Andrade's position at the Department of Culture was suddenly taken away in 1937. This happened when Vargas returned to power and Duarte was sent away from the country. In 1938, Andrade moved to Rio de Janeiro to take a job at the Universidade Federal do Rio de Janeiro. While there, he directed the Congress of National Musical Language, a major conference on folklore and folk music. He returned to São Paulo in 1941, where he worked on a collected edition of his poetry.

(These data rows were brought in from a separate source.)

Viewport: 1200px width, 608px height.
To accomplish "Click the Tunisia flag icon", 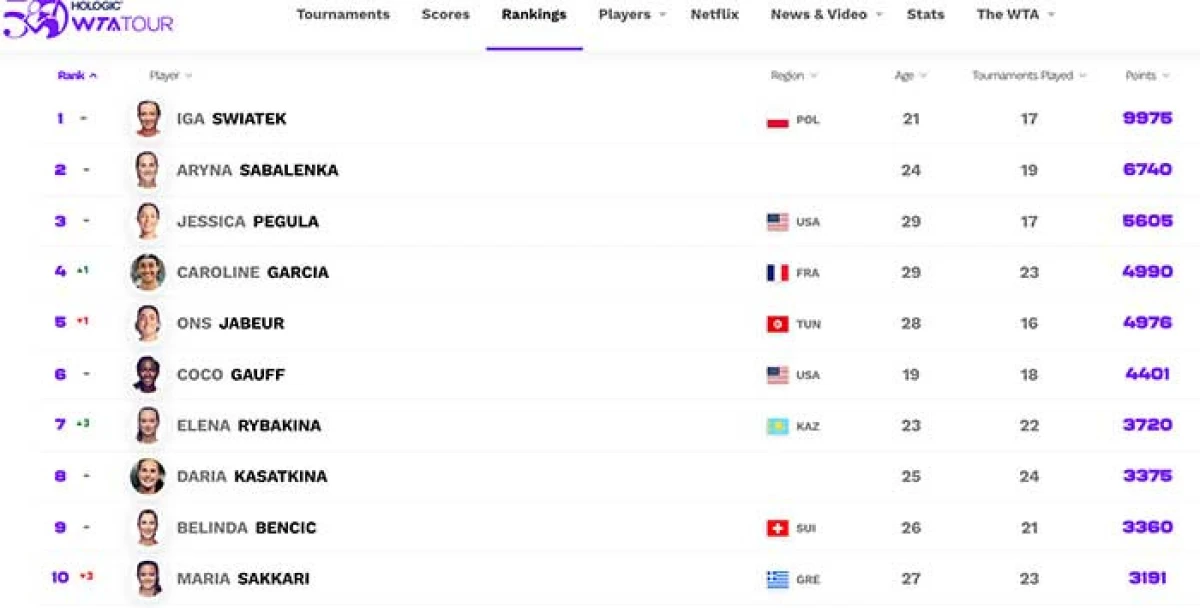I will coord(777,324).
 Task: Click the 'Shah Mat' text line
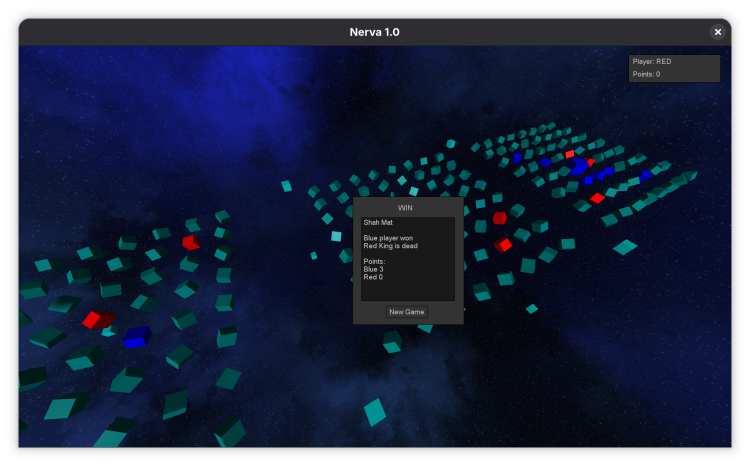(379, 222)
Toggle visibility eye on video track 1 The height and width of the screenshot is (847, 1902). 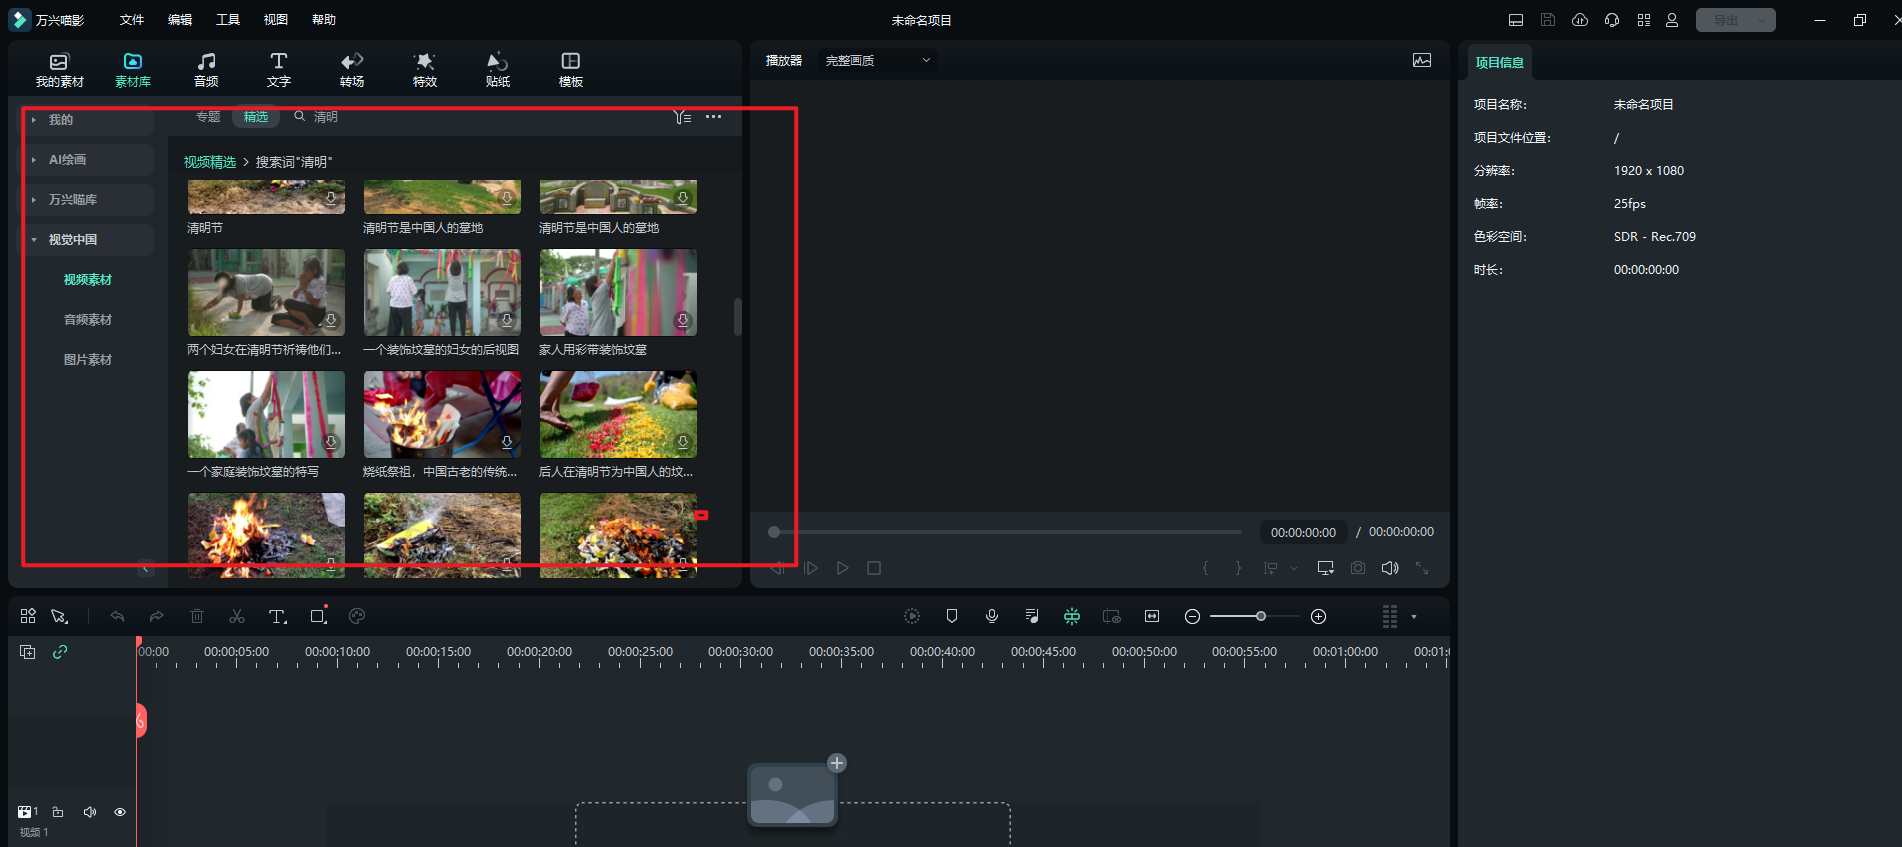(120, 812)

Andrade's final project was a long poem called "Meditação Sôbre o Tietê." This work is complex and was first seen by critics as "without meaning." However, recent studies have been more positive about it. One critic, David T Haberly, compared it to William Carlos Williams's Paterson. Like Paterson, it is a poem about a city. The "Meditação" focuses on the Tietê River, which flows through São Paulo. The poem is both a summary of Andrade's career, commenting on poems written long ago, and a love poem to the river and the city itself. The poem hints at a larger international context, comparing the river to the Tagus in Lisbon and the Seine in Paris. At the same time, the poem connects Andrade's voice and the river with "banzeiro." This is a word from Afro-Brazilian music that describes music that can unite people and rivers. The poem is the clear and final statement of Andrade's ambition and his love for his country.

Death and Legacy

Andrade died at his home in São Paulo from a heart attack on February 25, 1945. He was 51 years old. Because of his difficult relationship with the Vargas government, the first official reaction to his career was quiet. However, the publication of his Complete Poems in 1955 (the year after Vargas's death) marked the beginning of Andrade being recognized as one of Brazil's cultural heroes. On February 15, 1960, the municipal library of São Paulo was renamed the Biblioteca Mário de Andrade in his honor.